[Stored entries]
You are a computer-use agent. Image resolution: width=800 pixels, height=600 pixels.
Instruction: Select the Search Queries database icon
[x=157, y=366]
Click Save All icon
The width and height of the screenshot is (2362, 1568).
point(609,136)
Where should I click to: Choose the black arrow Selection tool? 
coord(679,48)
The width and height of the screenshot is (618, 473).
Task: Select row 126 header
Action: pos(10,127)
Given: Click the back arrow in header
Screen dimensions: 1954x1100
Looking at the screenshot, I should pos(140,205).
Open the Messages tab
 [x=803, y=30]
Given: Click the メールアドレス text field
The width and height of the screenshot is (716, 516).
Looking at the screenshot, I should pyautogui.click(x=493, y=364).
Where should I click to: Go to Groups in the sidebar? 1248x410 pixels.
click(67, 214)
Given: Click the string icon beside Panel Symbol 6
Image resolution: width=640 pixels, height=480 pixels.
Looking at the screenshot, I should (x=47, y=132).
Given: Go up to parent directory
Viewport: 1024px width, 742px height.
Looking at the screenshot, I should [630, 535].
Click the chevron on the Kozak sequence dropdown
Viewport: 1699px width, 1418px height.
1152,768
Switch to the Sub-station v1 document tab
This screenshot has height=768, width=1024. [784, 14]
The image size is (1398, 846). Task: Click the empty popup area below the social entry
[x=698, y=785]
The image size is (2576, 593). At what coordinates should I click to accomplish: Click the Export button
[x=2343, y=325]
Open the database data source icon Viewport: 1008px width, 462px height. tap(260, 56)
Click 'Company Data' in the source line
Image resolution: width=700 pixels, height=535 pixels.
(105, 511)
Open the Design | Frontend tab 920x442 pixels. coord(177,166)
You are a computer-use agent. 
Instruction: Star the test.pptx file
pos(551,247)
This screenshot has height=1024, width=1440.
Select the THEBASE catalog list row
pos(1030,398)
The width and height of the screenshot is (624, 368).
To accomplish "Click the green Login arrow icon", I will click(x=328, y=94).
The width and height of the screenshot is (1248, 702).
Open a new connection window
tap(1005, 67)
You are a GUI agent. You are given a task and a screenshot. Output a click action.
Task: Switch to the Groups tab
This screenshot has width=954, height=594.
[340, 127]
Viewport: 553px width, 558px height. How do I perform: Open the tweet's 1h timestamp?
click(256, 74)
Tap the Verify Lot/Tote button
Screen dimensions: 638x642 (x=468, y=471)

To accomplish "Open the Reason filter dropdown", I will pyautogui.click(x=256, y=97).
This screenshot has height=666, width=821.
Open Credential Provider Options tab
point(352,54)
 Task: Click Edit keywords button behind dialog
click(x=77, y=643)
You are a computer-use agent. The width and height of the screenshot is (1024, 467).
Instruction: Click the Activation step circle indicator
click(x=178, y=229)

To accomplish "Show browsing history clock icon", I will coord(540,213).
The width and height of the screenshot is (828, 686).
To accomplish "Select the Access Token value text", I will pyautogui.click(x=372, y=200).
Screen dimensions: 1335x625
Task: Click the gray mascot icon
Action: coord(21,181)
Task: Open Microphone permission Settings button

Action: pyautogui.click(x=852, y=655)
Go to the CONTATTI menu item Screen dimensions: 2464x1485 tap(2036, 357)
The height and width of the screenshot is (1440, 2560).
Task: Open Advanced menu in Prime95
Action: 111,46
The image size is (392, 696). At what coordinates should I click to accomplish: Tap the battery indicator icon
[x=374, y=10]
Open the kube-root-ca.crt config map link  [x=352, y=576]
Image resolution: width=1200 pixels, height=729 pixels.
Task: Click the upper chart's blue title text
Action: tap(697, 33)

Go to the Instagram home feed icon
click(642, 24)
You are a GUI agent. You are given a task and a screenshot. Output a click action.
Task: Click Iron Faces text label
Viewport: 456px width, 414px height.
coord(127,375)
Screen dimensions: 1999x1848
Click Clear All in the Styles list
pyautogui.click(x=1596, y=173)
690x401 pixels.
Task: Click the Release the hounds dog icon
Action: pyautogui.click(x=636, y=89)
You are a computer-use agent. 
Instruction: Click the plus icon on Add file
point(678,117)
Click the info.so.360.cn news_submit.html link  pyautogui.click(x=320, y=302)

=== Job ===
Reproduce the rows above verbatim, from the first to the last.

=== Task solution ===
You are a computer-use agent. Image resolution: width=800 pixels, height=600 pixels.
Instruction: Select the Search Queries database icon
[x=157, y=366]
Click Save All icon
The width and height of the screenshot is (2362, 1568).
point(609,136)
Where should I click to: Choose the black arrow Selection tool? 
coord(679,48)
The width and height of the screenshot is (618, 473).
Task: Select row 126 header
Action: pos(10,127)
Given: Click the back arrow in header
Screen dimensions: 1954x1100
Looking at the screenshot, I should pos(140,205).
Open the Messages tab
 [x=803, y=30]
Given: Click the メールアドレス text field
The width and height of the screenshot is (716, 516).
Looking at the screenshot, I should pyautogui.click(x=493, y=364).
Where should I click to: Go to Groups in the sidebar? 1248x410 pixels.
click(67, 214)
Given: Click the string icon beside Panel Symbol 6
Image resolution: width=640 pixels, height=480 pixels.
Looking at the screenshot, I should (x=47, y=132).
Given: Go up to parent directory
Viewport: 1024px width, 742px height.
Looking at the screenshot, I should [630, 535].
Click the chevron on the Kozak sequence dropdown
Viewport: 1699px width, 1418px height.
1152,768
Switch to the Sub-station v1 document tab
This screenshot has height=768, width=1024. [784, 14]
The image size is (1398, 846). Task: Click the empty popup area below the social entry
[x=698, y=785]
The image size is (2576, 593). At what coordinates should I click to accomplish: Click the Export button
[x=2343, y=325]
Open the database data source icon Viewport: 1008px width, 462px height. tap(260, 56)
Click 'Company Data' in the source line
Image resolution: width=700 pixels, height=535 pixels.
(105, 511)
Open the Design | Frontend tab 920x442 pixels. coord(177,166)
You are a computer-use agent. 
Instruction: Star the test.pptx file
pos(551,247)
This screenshot has height=1024, width=1440.
Select the THEBASE catalog list row
pos(1030,398)
The width and height of the screenshot is (624, 368).
To accomplish "Click the green Login arrow icon", I will click(x=328, y=94).
The width and height of the screenshot is (1248, 702).
Open a new connection window
tap(1005, 67)
You are a GUI agent. You are given a task and a screenshot. Output a click action.
Task: Switch to the Groups tab
This screenshot has width=954, height=594.
[340, 127]
Viewport: 553px width, 558px height. How do I perform: Open the tweet's 1h timestamp?
click(256, 74)
Tap the Verify Lot/Tote button
Screen dimensions: 638x642 (x=468, y=471)

To accomplish "Open the Reason filter dropdown", I will pyautogui.click(x=256, y=97).
This screenshot has height=666, width=821.
Open Credential Provider Options tab
point(352,54)
 Task: Click Edit keywords button behind dialog
click(x=77, y=643)
You are a computer-use agent. The width and height of the screenshot is (1024, 467).
Instruction: Click the Activation step circle indicator
click(x=178, y=229)

To accomplish "Show browsing history clock icon", I will coord(540,213).
The width and height of the screenshot is (828, 686).
To accomplish "Select the Access Token value text", I will pyautogui.click(x=372, y=200).
Screen dimensions: 1335x625
Task: Click the gray mascot icon
Action: coord(21,181)
Task: Open Microphone permission Settings button

Action: pyautogui.click(x=852, y=655)
Go to the CONTATTI menu item Screen dimensions: 2464x1485 tap(2036, 357)
The height and width of the screenshot is (1440, 2560).
Task: Open Advanced menu in Prime95
Action: 111,46
The image size is (392, 696). At what coordinates should I click to accomplish: Tap the battery indicator icon
[x=374, y=10]
Open the kube-root-ca.crt config map link  [x=352, y=576]
Image resolution: width=1200 pixels, height=729 pixels.
Task: Click the upper chart's blue title text
Action: tap(697, 33)

Go to the Instagram home feed icon
click(642, 24)
You are a GUI agent. You are given a task and a screenshot. Output a click action.
Task: Click Iron Faces text label
Viewport: 456px width, 414px height.
coord(127,375)
Screen dimensions: 1999x1848
Click Clear All in the Styles list
pyautogui.click(x=1596, y=173)
690x401 pixels.
Task: Click the Release the hounds dog icon
Action: pyautogui.click(x=636, y=89)
You are a computer-use agent. 
Instruction: Click the plus icon on Add file
point(678,117)
Click the info.so.360.cn news_submit.html link  pyautogui.click(x=320, y=302)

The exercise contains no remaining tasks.